«Ce qui s’est passé aurait pu être un drame. Et si les détenus s’étaient évadés, cela aurait été un danger pour tout le quartier.» Ainsi réagissait le ministre de la Justice en visite à la Maison d’arrêt et de correction de Rebeuss, après la mutinerie. Un danger, oui et oui, car nous étions tous exposés. Mais M. le ministre Sidiki Kaba, le véritable danger, c’est que nous avons une justice à double vitesse dans ce pays. Autrement dit, une justice dédiée aux pauvres voleurs de poulets, aux «petits» fumeurs de drogue, aux voleurs de guerté thiaff et autres qui passent des années en détention préventive.
Et la justice réservée à ceux appelés Vip qui ne doivent pas passer beaucoup de temps en taule. Vous avez rassuré les Sénégalais que d’ici la fin de l’année, toutes les personnalités ayant maille à partir avec dame justice seront jugées. Nous attendons de voir. Mais mon Dieu, pourquoi notre justice accorde la liberté provisoire à une catégorie de Sénégalais et au même moment la refuse systématiquement à d’autres ? La question mérite d’être posée. Ce constat, les habitués de la salle des flagrants délits du Tribunal hors classe de Dakar le font au quotidien.
Chaque jour ou presque, les demandes de mise en liberté provisoire des avocats pour leur client sont rejetées. C’est pourquoi Rebeuss ne peut plus contenir son monde. D’ailleurs, ce surpeuplement est l’une des causes du soulèvement intervenu à la plus grande prison du Sénégal, il y a quelques jours. Quand j’ai entendu parler des longues détentions préventives décriées par les détenus, j’ai pensé à ce jeune de Colobane qui a eu à passer des années en prison. Tenez-vous bien ! C’était pour une histoire d’un ou deux cornets de chanvre indien. A la barre de la Chambre criminelle, ex-Cour d’assises, il avait expliqué qu’il a été arrêté juste après avoir pris congé de son fournisseur. Avec les policiers, il sera conduit chez le dealer où il a été retrouvé des kilogrammes de drogue. Résultat, le dealer écopera par la suite de dix ans de prison. Le jeune a été libéré, car ayant déjà purgé la peine qui lui a été infligée. L’exemple de ce jeune, il en existe beaucoup en prison. Les Sénégalais qu’on oublie ou qu’on fait semblant d’oublier sont nombreux. Les alertes lancées par les médias n’ont pas été prises au sérieux par les autorités. A ces longues détentions préventives s’ajoutent les mauvaises conditions de vie dans nos prisons. Je ne suis pas amnésique pour oublier le privilège accordé à des détenus comme Thione Seck, pris avec des faux billets de banque. D’après le Pv établi par le commandant Issa Diack, patron de la Section de recherches de la gendarmerie de Colobane, il a été retrouvé chez lui 50 millions d’euros de faux billets (plus de 32 milliards F Cfa). Quelques mois après son placement sous mandat de dépôt, ses avocats manipulent une certaine presse, faisant croire que leur client est dans un état critique à cause de sa maladie. Logé dans la catégorie des Vip, une liberté provisoire lui sera accordée. Celle-ci lui donne aujourd’hui la liberté de reprendre son micro. Thieyi Sunugaal ! L’autre cas, c’est celui de Cheikh Béthio Thioune, le guide des thiantacounes. Placé sous mandat de dépôt dans le cadre du double meurtre de Médinatoul Salam, il va être mis en liberté provisoire pour des raisons de santé aussi. Karim Wade, condamné pour enrichissement illicite, a été gracié par Macky Sall pour des «raisons humanitaires». Combien de pauvres Sénégalais, de surcroît soutiens de famille, croupissent en prison avec leurs maladies ? Dieu est le meilleur des juges. Demain, nous rendrons tous compte devant l’Eternel.

-----

Relevez toutes les personnes citées par leur nom dans le texte sur la justice au Sénégal. Les enregistrements n'ont aucun lien avec le texte.

Entrées fournies:
-----

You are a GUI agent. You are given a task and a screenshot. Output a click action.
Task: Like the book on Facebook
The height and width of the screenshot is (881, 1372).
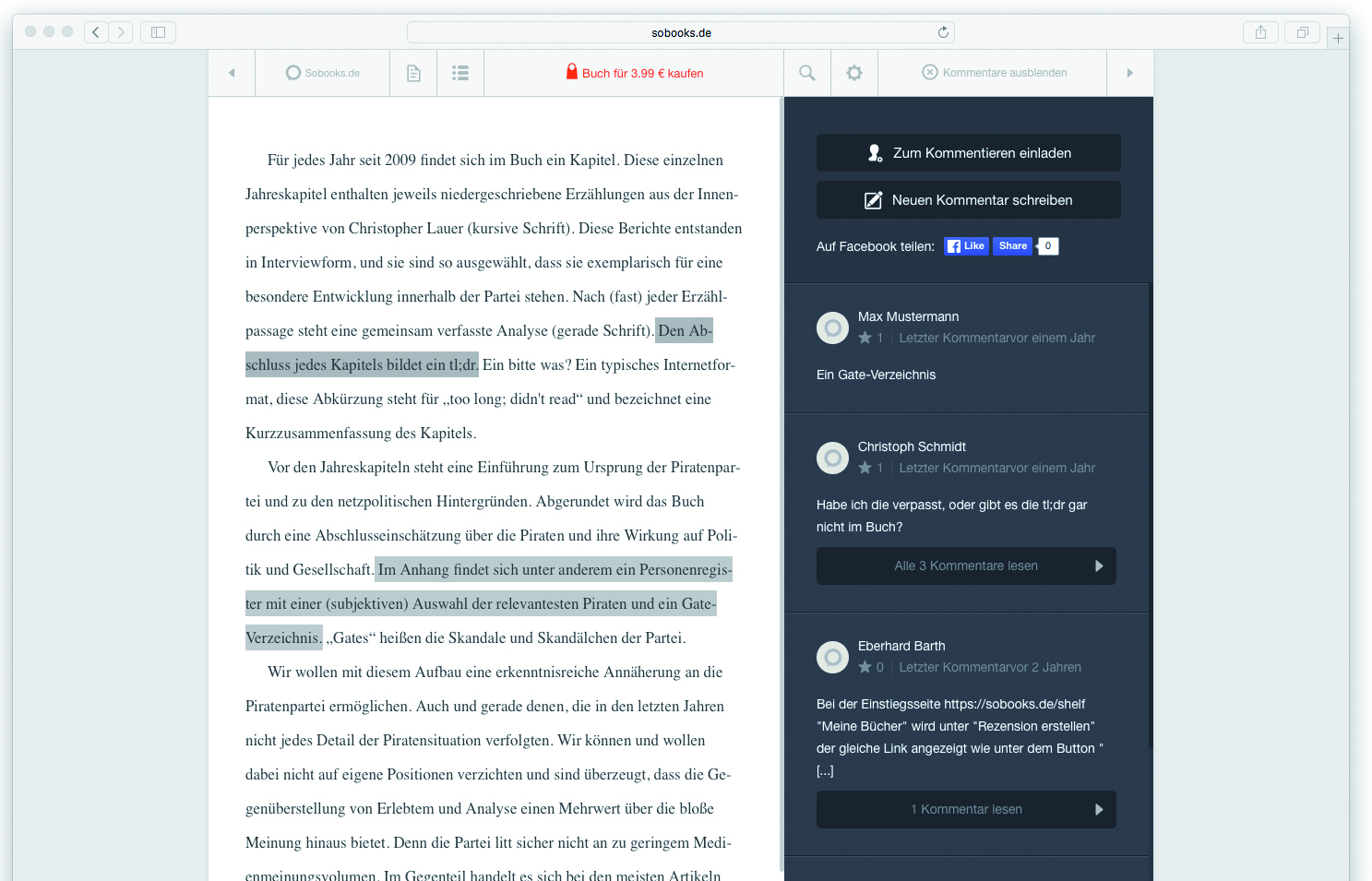pos(966,246)
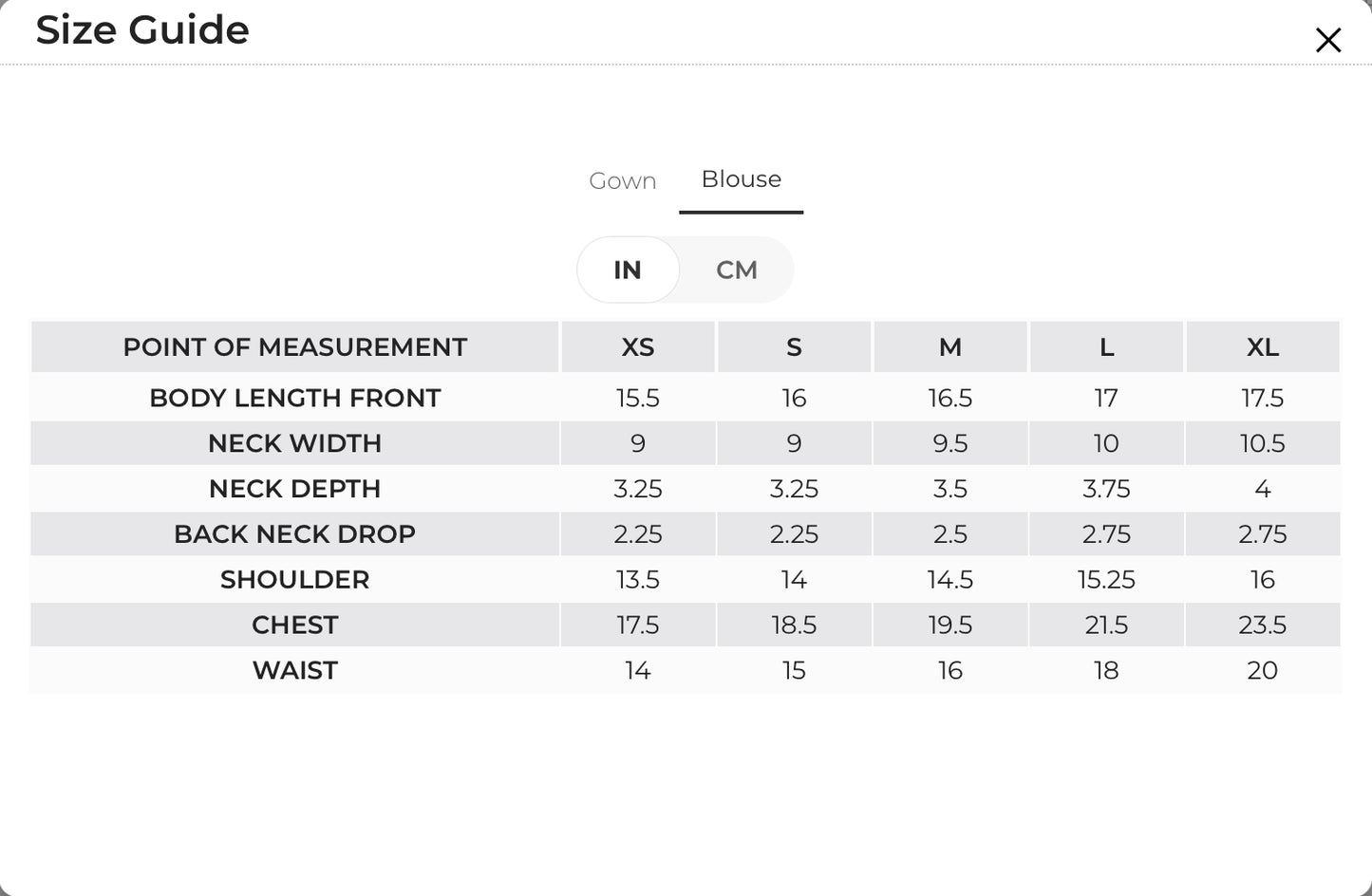
Task: Select the Back Neck Drop row label
Action: (x=295, y=534)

-----

Réponse écrite:
Sidiki Kaba, Thione Seck, Issa Diack, Cheikh Béthio Thioune, Karim Wade, Macky Sall